According to Von Worley’s calculations (per the summary at Strange Maps):

There are over 13,000 McDonald’s restaurants in the U.S., or about 1 for every 23,000 Americans. But even market penetration this advanced doesn’t mean that McDonald’s is everywhere. Somewhere in South Dakota is the McFarthest Spot, the place in the [continental] U.S. geographically most removed from the nearest McD’s. If you started out from this location, a few miles north of State Highway 20 (which runs latitudinally between Highways 73 in the west and 65 in the east), you’d have to drive 145 miles to get your Big Mac. (If you could fly, however, it’d be only 107 miles).

If you did decide to fly, you’d be contributing to some incredibly congested air traffic, especially if it’s during daylight. See this nifty depiction of 24 hours worth of planes flying the global skies:

Also worth watching is this feat of mapmaking by Senator Al Franken, who from memory composed one of the United States (while taking questions, no less) at the Minnesota State Fair:

Now if he and his comrades could only draw up a health care plan with such facility…

The world according to Flarf

After I posted about the strange poetry of search yesterday, I was happy to receive an email from my friend Alex Davis, a poet and former classmate in the MFA program at University of San Francisco, with some clarification about the realm into which I had stumbled. Turns out there is a whole literary “movement” built on search engine detritus. (Of course there is.) It’s known as Flarf. It dates all the way back to the beginning of the millennium.

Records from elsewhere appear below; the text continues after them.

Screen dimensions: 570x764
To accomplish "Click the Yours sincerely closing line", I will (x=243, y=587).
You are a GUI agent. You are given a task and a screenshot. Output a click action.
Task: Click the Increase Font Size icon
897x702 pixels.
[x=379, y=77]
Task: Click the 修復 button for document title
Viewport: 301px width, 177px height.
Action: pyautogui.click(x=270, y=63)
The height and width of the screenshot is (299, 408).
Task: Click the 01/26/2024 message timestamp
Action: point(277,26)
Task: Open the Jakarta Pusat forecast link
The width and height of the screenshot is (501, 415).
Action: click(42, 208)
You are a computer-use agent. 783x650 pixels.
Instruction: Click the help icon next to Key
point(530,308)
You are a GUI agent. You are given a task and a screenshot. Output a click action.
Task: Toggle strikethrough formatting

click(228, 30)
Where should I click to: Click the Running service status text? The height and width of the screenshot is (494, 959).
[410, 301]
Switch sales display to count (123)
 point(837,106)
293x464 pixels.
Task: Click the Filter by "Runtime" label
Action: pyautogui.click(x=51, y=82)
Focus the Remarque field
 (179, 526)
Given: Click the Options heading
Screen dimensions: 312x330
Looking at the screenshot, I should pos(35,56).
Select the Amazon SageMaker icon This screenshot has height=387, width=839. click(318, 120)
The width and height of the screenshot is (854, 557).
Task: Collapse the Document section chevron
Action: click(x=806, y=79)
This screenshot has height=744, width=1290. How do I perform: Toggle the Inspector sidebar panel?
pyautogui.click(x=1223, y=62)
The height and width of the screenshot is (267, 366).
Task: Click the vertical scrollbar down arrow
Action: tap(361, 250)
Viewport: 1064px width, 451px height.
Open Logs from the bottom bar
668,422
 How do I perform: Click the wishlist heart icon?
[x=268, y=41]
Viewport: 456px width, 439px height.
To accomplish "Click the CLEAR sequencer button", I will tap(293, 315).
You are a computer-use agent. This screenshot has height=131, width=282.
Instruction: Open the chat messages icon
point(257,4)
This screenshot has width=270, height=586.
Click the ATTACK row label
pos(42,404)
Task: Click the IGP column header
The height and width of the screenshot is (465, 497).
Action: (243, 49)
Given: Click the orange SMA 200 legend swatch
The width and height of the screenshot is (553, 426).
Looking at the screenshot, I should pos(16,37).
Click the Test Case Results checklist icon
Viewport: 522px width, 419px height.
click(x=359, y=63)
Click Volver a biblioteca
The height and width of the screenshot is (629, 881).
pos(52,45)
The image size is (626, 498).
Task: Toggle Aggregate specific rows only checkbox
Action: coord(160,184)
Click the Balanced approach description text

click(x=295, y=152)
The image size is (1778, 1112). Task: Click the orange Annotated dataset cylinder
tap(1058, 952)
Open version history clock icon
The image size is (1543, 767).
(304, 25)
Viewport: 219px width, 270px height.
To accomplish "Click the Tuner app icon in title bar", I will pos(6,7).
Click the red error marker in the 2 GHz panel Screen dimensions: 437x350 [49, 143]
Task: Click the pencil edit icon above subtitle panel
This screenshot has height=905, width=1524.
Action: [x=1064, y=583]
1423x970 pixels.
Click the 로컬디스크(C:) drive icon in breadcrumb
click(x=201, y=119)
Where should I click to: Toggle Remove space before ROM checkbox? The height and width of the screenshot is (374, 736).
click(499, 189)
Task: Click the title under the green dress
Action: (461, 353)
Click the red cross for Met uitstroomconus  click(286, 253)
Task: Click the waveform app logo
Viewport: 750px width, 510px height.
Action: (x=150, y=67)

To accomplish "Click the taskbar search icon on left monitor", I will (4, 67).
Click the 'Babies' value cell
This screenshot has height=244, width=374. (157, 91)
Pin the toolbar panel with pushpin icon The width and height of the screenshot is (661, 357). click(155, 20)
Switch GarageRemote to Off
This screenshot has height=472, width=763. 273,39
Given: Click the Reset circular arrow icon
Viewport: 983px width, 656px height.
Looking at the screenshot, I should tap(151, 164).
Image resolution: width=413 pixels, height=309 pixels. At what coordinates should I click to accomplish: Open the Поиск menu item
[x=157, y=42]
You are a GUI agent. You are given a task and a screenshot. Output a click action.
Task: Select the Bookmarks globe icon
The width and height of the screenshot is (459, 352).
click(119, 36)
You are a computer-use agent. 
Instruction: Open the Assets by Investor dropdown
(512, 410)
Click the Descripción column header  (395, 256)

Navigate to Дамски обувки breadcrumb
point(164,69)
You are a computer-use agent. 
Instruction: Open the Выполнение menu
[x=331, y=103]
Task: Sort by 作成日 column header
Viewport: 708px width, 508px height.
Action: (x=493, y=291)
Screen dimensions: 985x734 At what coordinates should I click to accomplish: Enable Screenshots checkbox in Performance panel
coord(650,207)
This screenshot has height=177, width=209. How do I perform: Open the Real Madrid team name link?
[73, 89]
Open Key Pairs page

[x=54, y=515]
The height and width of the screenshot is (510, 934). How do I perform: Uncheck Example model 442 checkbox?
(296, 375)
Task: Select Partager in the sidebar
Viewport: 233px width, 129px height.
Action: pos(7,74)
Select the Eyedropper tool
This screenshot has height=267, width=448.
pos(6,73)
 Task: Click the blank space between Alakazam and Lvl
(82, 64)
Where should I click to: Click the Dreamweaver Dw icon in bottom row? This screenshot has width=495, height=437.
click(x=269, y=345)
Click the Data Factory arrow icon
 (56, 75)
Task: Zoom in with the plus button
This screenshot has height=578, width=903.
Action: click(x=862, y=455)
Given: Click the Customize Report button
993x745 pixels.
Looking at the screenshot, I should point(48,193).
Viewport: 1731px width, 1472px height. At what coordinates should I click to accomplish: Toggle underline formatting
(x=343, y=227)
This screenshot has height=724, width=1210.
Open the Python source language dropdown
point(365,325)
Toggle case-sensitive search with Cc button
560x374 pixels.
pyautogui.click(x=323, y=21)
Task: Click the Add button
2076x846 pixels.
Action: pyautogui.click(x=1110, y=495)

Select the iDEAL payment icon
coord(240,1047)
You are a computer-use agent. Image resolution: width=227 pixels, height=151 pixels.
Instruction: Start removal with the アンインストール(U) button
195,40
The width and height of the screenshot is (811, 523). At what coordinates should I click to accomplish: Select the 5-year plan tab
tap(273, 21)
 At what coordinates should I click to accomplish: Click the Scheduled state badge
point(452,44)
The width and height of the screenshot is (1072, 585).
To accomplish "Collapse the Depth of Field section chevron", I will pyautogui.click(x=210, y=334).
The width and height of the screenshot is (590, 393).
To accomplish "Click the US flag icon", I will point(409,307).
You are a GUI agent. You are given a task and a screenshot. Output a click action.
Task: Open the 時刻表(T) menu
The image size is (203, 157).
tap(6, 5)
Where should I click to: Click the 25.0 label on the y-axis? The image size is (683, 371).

Apparently the method of the flarfists “was to mine the Internet with odd search terms and then distill the results into often hilarious and sometimes disturbing poems, plays, and other texts.” This was hardly a new artistic impulse. But its digital extension — a kind of Cut-up 2.0, if you will — certainly seemed to capture the tenor of these times. According to flarf’s Wikipedia entry, “Early or ‘old-school’ flarf is marked by a certain distinctive tonal ‘dialect’: it is often peppered with phrases like ‘aw YEEEAHH,’ intentional typos, mildly offensive language (e.g., childish references to bodily functions), oblique political ’statements,’ and incongruous animal imagery.”

Indeed. Or, as one early practitioner put it, the dominant tenor of flarf could be described as “a kind of corrosive, cute, or cloying awfulness. Wrong. Un-P.C. Out of control. ‘Not okay.’”

(Lordy, I don’t really even want to touch the later breaking phenomenon of Twitter poetry: “Situations of stimulation often climax I just cant handle your seed Love is held like hidden treasure – 3:41 PM Aug 16th from web”)

"Eventual Slide" (SwBk, issue 3)But let us leap from the realm of theory. Back in 2006, issue 3 of Switchback, the fine literary publication from USF, featured “The Ways to Switchback,” which made flarfingly grand use of phrases that people had entered into search engines to reach the publication’s site. (The image to the left, featured in that issue, is “Eventual Slide,” by artist Jeremiah Stansbury.) See such points of departure as “japanese toilet noise disguise” and “addicted to picking ear wax” and the essay-inspiring “does a chimpanzee dream?”